TASK TO CARRY OUT >> Where the word "computer" occurs in a line of the listing below, copy that line.
Start of Block
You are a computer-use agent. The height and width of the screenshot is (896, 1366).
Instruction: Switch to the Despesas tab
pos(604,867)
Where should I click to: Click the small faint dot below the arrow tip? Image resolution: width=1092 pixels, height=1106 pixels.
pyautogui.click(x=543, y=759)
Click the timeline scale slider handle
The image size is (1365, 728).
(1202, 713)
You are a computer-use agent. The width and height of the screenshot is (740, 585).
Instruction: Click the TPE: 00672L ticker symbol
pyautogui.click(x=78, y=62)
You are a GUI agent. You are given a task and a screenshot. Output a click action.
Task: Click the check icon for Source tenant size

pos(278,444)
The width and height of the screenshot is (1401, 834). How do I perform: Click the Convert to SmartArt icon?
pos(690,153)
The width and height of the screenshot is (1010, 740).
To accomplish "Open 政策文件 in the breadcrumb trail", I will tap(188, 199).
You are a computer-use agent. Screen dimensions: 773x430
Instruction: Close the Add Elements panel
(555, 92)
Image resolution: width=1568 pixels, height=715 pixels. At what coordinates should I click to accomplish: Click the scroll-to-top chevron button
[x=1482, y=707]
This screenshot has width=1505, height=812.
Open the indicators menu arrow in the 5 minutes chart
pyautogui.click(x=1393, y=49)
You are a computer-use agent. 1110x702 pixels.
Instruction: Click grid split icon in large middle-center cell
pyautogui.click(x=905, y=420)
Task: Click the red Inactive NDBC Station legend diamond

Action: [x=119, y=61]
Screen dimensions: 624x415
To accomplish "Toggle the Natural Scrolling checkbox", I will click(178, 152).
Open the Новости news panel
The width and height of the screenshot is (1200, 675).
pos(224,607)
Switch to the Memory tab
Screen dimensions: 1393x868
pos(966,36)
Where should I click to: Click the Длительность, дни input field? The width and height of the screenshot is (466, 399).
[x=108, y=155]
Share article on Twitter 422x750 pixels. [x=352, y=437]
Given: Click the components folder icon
End of Block
RESULT FOR THIS TASK >>
You are a computer-use agent. The height and width of the screenshot is (896, 1366).
You are a computer-use agent. The width and height of the screenshot is (740, 585).
You are a computer-use agent. Screen dimensions: 773x430
You are a computer-use agent. 1110x702 pixels.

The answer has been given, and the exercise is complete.